Understanding How Viral Vector-based AIDS Vaccine Candidates are Manufactured
What are some of the challenges in developing viral vector-based vaccine candidates and how are scientists trying to overcome these challenges?
Many of the current AIDS vaccine candidates that are being tested in clinical trials utilize viral vectors to shuttle HIV fragments into the body that can stimulate an immune response (see VAX Sep. 2004 Primer on Understanding Viral Vectors). Some of the viral vector-based candidates are being tested in prime-boost combinations with other approaches (see Global News, this issue). Several different viruses have been used to develop vectors for HIV vaccine candidates, including adenovirus, a common cold virus, and pox viruses, such as modified vaccinia Ankara virus and canarypox, among others.
The viruses used as viral vectors are attenuated so that they cannot cause disease. They are also manipulated, so that in addition to containing their own genes they can carry HIV genes, referred to as antigens, which cannot cause an HIV infection.
The HIV genes that are placed into the viral vector are referred to as the vaccine insert. Once the vaccine candidate is injected into the body, HIV’s genetic material is taken up by cells and converted into protein that hopefully will trigger the immune system to respond to HIV. This sounds simple enough, but viral vector-based vaccine candidates present some unique design and manufacturing challenges. Because the manufacturing process is so complicated, additional effort is required to avoid delays in the clinical testing of viral vector-based vaccine candidates.
Not harmonious
To develop viral vector-based candidates, scientists first need to design and generate the vector with the HIV insert in cells that can support virus growth. The virus vector is then amplified multiple times to produce hundreds of virus particles carrying the HIV genes, which are then subjected to extensive testing.
One of the major challenges in making viral vector-based vaccine candidates comes down to chemistry, or rather, a lack of chemistry between the vector and the insert. Sometimes the vector and the insert are simply incompatible. For instance, if the length of the insert is too long or its configuration is not suitable to the viral vector, the vector may simply reject the insert. In other cases, the virus acting as the vector may introduce mutations into the HIV genes that may prevent production of the complete protein once inside the body. These changes can ultimately impact the generation of a good immune response following vaccination. Sometimes the vector can even clip the insert, rendering it completely useless.

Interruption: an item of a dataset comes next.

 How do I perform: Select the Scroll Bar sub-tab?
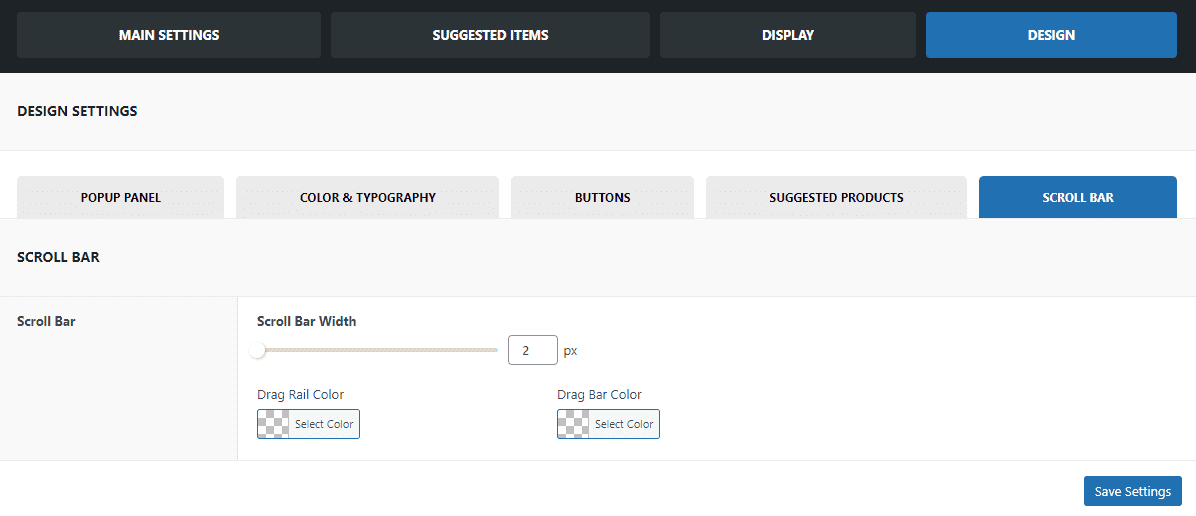pyautogui.click(x=1078, y=198)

In some cases the vector will tolerate the insert for a while, at other times it will reject it outright. In either case it represents a setback in the production of the vaccine candidate. It is therefore important to analyze the stability of these vectors during the early stages of vaccine development. This is accomplished by subjecting these vector particles to a series of stress tests that assess whether they are stable enough to be tested in a clinical trial. The stress test evaluates the ability of these vectors to express the HIV proteins in cells and in small animals. Even after this vetting process is complete, the vector may still reject the inserts, so it is not uncommon for researchers to have to repeat this cycle several times prior to obtaining a stable vector that expresses the HIV protein and can be advanced into clinical trials.
Mosaic antigens
Most of the inserts used in current viral vector vaccine candidates contain HIV gene sequences from a single virus found in a certain region of the world, or a consensus sequence generated from different viruses that are circulating in that region of the world. Because HIV replicates so rapidly, there is tremendous variation among viruses circulating in a population, and even within a single infected individual. To address this, scientists are also attempting to design HIV inserts known as mosaic antigens that are designed to address the overwhelming diversity of HIV (see VAX March 2009 Primer on Understanding How Inserts for Vaccine Candidates are Designed). Mosaic antigens are based on optimized genetic sequences of the many circulating strains of HIV globally and are meant to induce immune responses to a broad range of circulating strains.
To make mosaic antigens, scientists must stitch together different genetic sequences from multiple strains. These gene sequences do not exist in nature but rather are computer-generated. This makes designing and developing novel viral vector-based candidates that can carry these mosaic antigens even more challenging. Before advancing them into clinical trials, researchers will have to ensure that viral vectors carrying mosaic antigens can be obtained and manufactured at large scale, while maintaining their stability. Researchers are hoping to begin clinical trials with these vaccine candidates containing mosaic antigens soon.